What to produce: Word for word, copy the line that contains "Task: Open 'Explora el paisaje >' link" and each line after it in the data below. Pictures stay out of the copy.

(Stored entries)
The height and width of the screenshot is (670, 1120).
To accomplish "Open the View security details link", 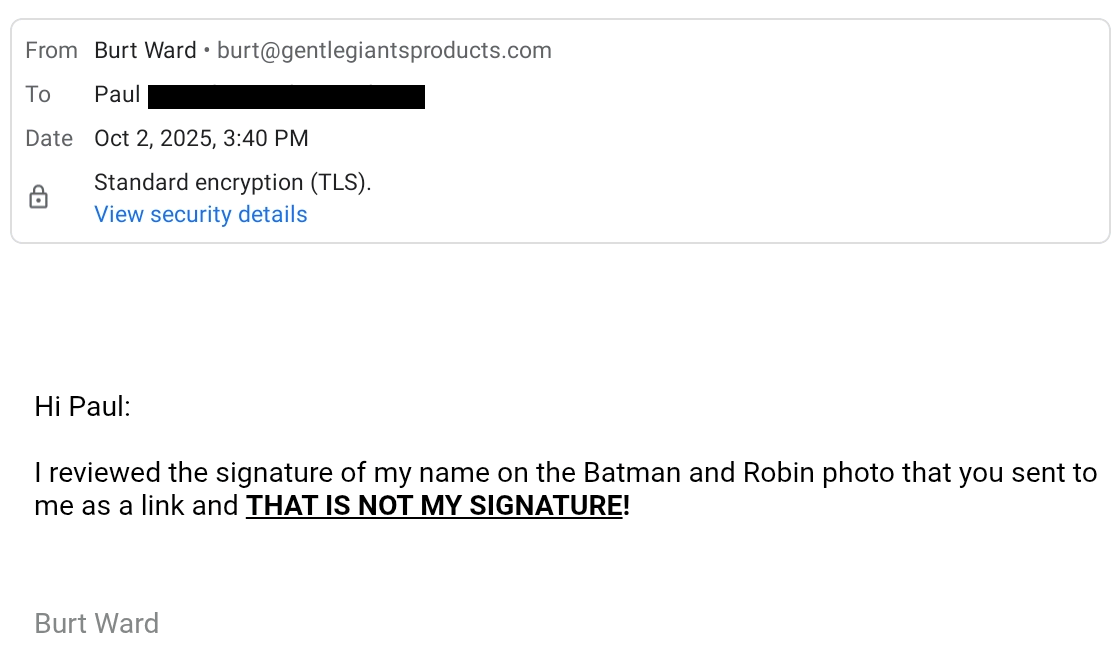I will (200, 214).
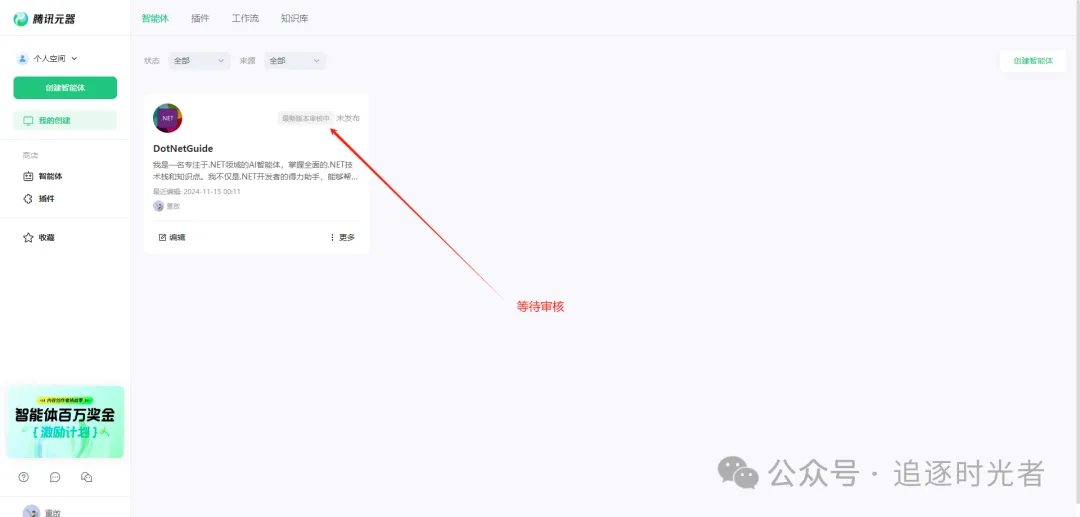Switch to the 插件 top tab
This screenshot has height=517, width=1080.
(200, 19)
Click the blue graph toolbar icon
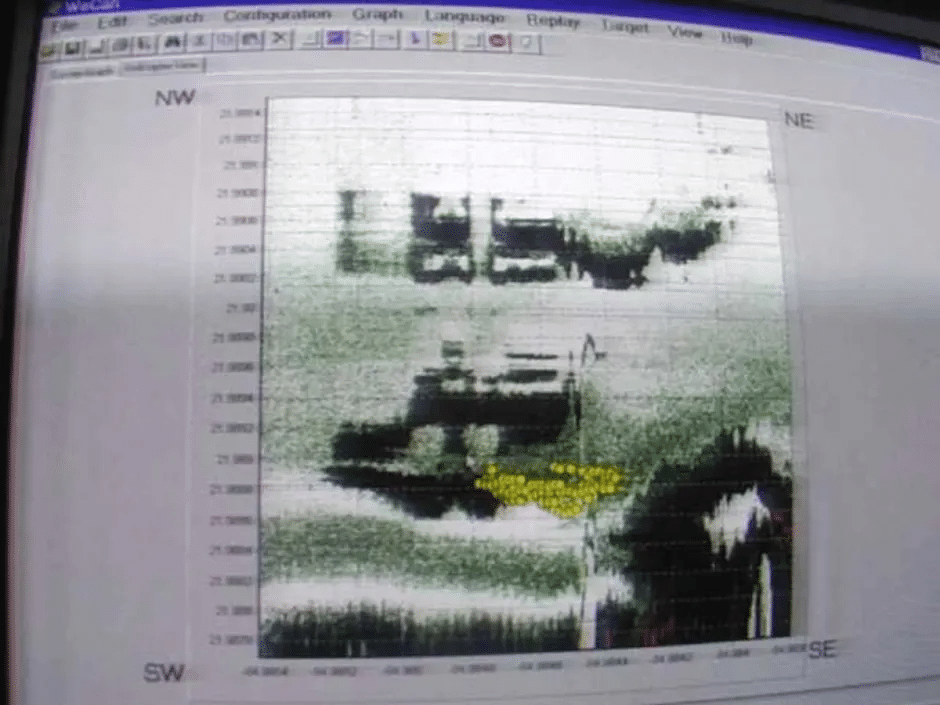940x705 pixels. tap(336, 39)
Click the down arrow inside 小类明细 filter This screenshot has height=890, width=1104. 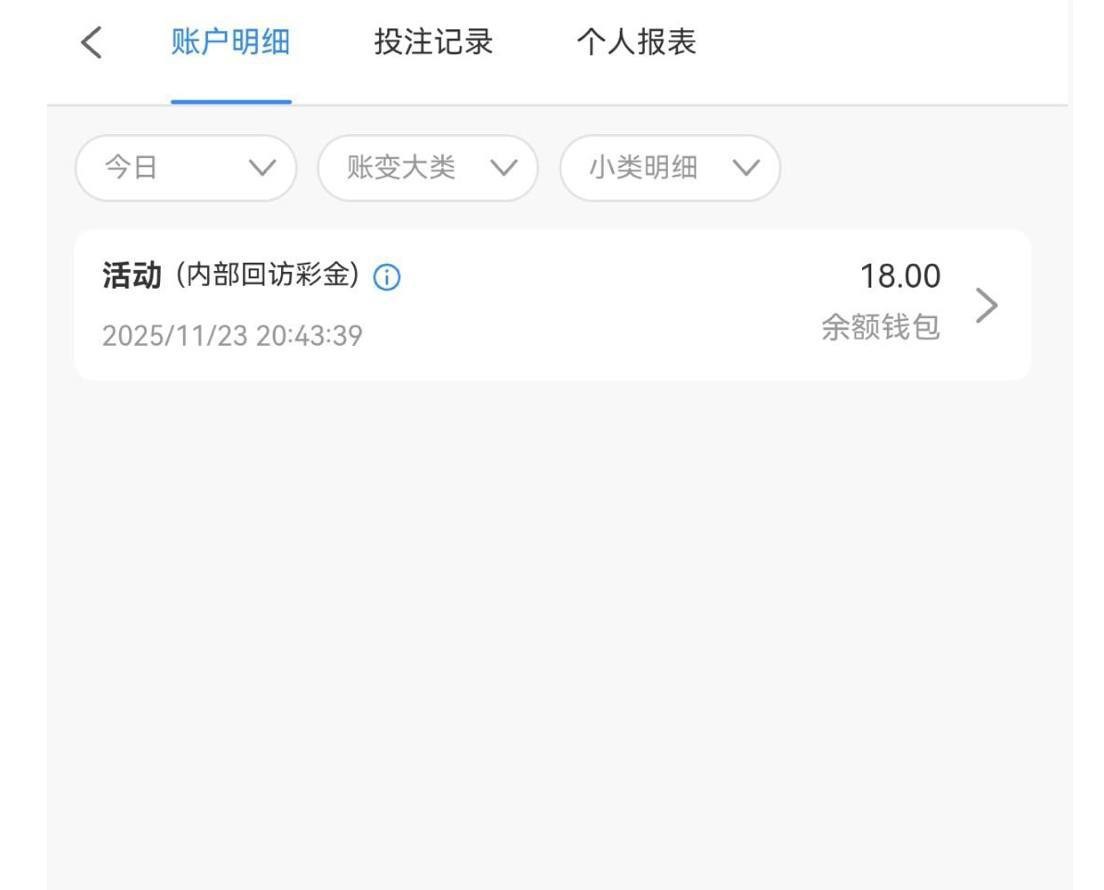tap(746, 168)
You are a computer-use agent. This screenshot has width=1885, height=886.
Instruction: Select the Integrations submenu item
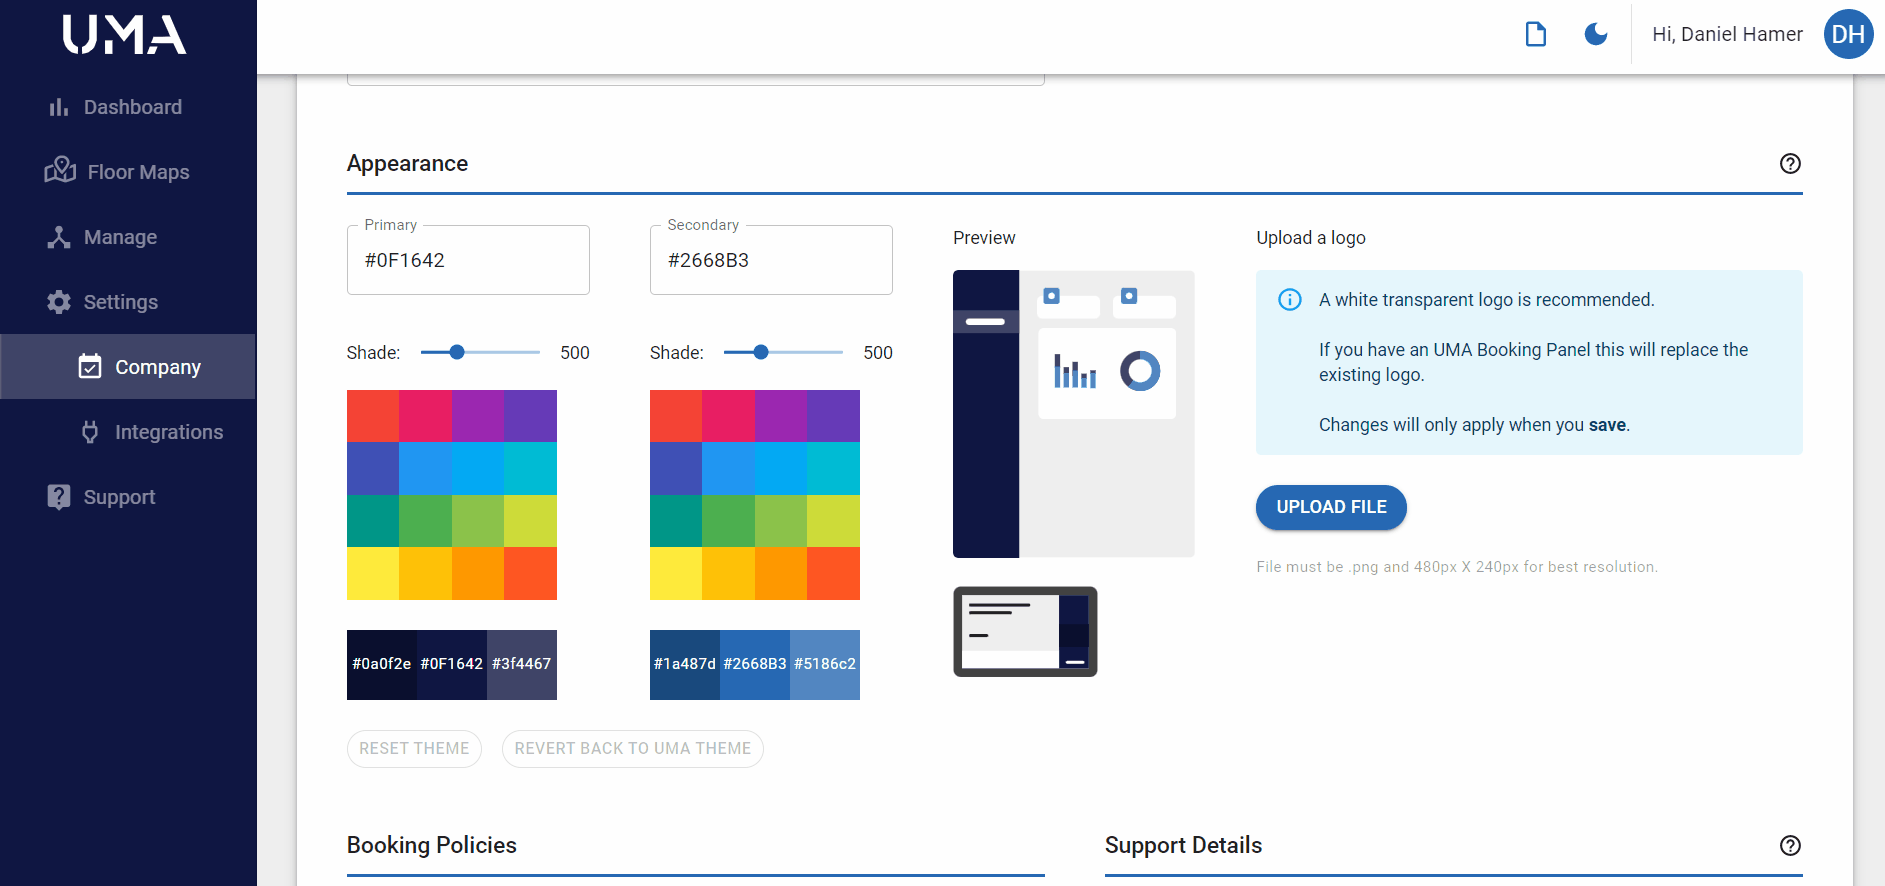point(168,432)
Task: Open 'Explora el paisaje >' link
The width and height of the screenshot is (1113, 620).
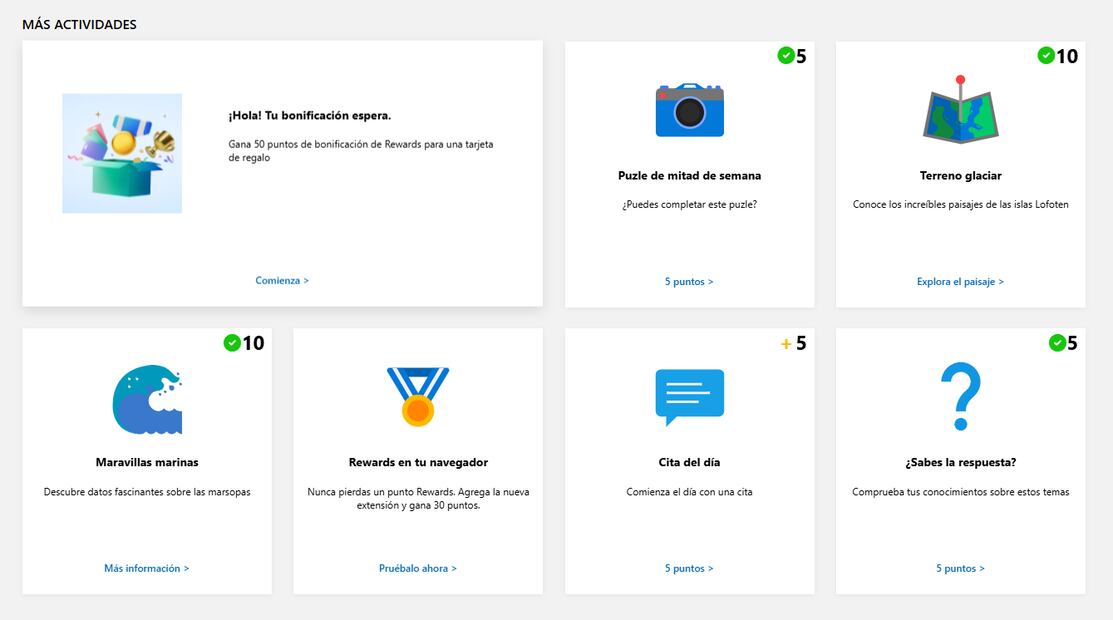Action: [x=960, y=282]
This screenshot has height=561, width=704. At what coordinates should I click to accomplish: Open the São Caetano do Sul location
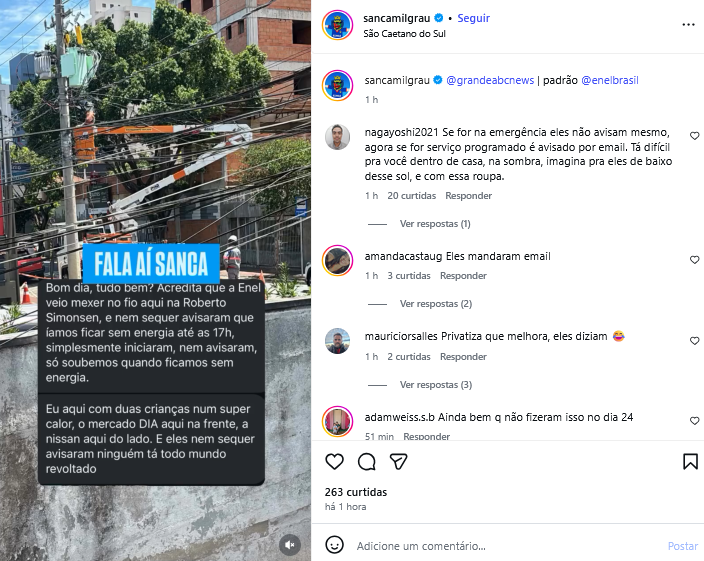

Answer area:
Task: Open 'Explora el paisaje >' link
The width and height of the screenshot is (1113, 620).
Action: [x=960, y=282]
This screenshot has height=561, width=704. At what coordinates should I click to accomplish: Open the São Caetano do Sul location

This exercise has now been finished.